■ **Exercise prompt**: Of the entries below, return exactly those lines that fall between the one containing "Viewport: 1568px width, 706px height." and the one containing "Task: Click Copy", the two end lines included.

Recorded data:
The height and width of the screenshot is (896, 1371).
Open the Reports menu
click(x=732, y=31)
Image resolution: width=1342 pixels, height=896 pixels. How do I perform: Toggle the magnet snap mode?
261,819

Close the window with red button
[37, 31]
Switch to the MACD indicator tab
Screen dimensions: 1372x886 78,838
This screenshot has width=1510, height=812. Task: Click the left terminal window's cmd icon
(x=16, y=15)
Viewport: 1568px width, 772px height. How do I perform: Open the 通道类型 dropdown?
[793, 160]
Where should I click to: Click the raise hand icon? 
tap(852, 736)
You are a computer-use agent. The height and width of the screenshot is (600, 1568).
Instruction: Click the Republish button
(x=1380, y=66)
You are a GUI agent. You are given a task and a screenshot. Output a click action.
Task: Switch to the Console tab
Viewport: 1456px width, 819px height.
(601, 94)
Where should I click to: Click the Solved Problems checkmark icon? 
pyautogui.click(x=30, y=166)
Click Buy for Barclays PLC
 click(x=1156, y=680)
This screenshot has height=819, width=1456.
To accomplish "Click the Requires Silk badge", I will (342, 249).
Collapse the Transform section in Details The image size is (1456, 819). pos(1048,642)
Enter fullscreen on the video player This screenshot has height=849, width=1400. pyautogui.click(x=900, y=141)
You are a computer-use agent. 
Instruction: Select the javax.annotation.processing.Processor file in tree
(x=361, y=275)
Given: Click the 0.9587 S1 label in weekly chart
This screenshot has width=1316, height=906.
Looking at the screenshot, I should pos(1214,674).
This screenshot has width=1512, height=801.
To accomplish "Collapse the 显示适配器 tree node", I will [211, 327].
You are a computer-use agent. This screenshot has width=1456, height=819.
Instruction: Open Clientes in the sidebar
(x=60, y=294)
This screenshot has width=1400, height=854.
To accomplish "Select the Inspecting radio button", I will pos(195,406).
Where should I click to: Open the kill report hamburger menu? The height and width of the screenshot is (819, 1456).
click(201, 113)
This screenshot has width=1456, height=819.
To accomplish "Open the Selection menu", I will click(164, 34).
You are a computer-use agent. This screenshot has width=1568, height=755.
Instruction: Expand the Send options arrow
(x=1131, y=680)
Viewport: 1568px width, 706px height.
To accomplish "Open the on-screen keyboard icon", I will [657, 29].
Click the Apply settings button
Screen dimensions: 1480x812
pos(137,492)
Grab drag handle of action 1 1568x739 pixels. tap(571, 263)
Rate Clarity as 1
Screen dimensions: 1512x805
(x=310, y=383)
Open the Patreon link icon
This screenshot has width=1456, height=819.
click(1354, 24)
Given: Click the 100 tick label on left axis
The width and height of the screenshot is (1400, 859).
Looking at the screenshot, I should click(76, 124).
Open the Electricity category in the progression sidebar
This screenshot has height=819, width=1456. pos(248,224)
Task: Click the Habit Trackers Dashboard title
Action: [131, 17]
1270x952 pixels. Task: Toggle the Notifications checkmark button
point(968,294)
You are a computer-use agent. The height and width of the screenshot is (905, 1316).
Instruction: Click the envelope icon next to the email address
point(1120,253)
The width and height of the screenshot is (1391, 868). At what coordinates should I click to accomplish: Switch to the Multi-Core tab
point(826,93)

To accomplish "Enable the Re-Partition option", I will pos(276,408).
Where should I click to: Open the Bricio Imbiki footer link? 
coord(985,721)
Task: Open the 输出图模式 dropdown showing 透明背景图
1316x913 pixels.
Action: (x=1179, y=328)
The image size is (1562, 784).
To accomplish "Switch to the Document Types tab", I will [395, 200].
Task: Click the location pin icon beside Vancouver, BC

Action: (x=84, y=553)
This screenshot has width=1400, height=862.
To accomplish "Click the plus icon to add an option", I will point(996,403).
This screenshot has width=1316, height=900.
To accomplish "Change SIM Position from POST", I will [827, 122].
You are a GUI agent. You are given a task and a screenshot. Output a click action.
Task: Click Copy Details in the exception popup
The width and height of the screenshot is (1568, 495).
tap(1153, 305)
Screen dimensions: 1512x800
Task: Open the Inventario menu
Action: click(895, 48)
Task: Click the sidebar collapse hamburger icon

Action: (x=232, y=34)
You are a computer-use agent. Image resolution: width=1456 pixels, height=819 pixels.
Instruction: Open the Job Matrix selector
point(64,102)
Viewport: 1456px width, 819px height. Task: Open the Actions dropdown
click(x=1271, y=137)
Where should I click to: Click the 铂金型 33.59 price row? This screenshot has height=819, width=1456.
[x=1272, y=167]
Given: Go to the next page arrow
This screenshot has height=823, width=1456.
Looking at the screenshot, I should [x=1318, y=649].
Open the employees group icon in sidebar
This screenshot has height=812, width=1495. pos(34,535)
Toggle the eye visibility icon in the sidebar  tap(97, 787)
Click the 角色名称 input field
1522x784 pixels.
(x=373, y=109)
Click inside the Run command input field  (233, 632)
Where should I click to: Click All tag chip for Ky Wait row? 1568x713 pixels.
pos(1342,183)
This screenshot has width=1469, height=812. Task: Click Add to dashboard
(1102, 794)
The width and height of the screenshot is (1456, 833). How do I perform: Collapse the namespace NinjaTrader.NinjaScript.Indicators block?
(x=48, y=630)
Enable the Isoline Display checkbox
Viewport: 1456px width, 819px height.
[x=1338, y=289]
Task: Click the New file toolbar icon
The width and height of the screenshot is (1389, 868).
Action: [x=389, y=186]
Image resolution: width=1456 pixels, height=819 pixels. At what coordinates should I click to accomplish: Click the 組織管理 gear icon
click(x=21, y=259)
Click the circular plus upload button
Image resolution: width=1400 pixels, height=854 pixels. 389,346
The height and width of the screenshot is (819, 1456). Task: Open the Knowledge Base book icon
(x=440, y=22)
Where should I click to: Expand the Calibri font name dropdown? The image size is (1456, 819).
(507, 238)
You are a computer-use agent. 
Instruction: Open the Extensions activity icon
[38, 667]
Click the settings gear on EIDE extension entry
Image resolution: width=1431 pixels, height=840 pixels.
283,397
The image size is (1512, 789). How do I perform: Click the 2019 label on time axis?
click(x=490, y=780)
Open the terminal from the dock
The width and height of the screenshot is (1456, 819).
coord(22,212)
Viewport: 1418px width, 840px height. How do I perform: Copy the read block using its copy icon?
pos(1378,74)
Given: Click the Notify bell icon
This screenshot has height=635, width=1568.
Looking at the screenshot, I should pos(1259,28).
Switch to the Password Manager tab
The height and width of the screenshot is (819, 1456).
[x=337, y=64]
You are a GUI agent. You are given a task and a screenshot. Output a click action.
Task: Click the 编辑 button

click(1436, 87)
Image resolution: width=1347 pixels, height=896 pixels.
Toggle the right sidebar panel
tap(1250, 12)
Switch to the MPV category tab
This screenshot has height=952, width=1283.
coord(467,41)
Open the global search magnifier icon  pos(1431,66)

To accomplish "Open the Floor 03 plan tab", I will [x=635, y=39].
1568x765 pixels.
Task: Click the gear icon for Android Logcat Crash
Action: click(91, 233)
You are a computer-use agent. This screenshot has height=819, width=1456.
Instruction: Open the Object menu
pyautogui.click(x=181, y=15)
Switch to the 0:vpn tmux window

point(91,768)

■ **Response to the exercise**:
Viewport: 1568px width, 706px height.
To accomplish "Open the on-screen keyboard icon", I will [657, 29].
Click the Apply settings button
Screen dimensions: 1480x812
pos(137,492)
Grab drag handle of action 1 1568x739 pixels. tap(571, 263)
Rate Clarity as 1
Screen dimensions: 1512x805
(x=310, y=383)
Open the Patreon link icon
This screenshot has width=1456, height=819.
click(1354, 24)
Given: Click the 100 tick label on left axis
The width and height of the screenshot is (1400, 859).
Looking at the screenshot, I should click(76, 124).
Open the Electricity category in the progression sidebar
This screenshot has height=819, width=1456. pos(248,224)
Task: Click the Habit Trackers Dashboard title
Action: [131, 17]
1270x952 pixels. Task: Toggle the Notifications checkmark button
point(968,294)
You are a computer-use agent. The height and width of the screenshot is (905, 1316).
Instruction: Click the envelope icon next to the email address
point(1120,253)
The width and height of the screenshot is (1391, 868). At what coordinates should I click to accomplish: Switch to the Multi-Core tab
point(826,93)

To accomplish "Enable the Re-Partition option", I will pos(276,408).
Where should I click to: Open the Bricio Imbiki footer link? 
coord(985,721)
Task: Open the 输出图模式 dropdown showing 透明背景图
1316x913 pixels.
Action: (x=1179, y=328)
The image size is (1562, 784).
To accomplish "Switch to the Document Types tab", I will [395, 200].
Task: Click the location pin icon beside Vancouver, BC

Action: (x=84, y=553)
This screenshot has width=1400, height=862.
To accomplish "Click the plus icon to add an option", I will point(996,403).
This screenshot has width=1316, height=900.
To accomplish "Change SIM Position from POST", I will [827, 122].
You are a GUI agent. You are given a task and a screenshot. Output a click action.
Task: Click Copy Details in the exception popup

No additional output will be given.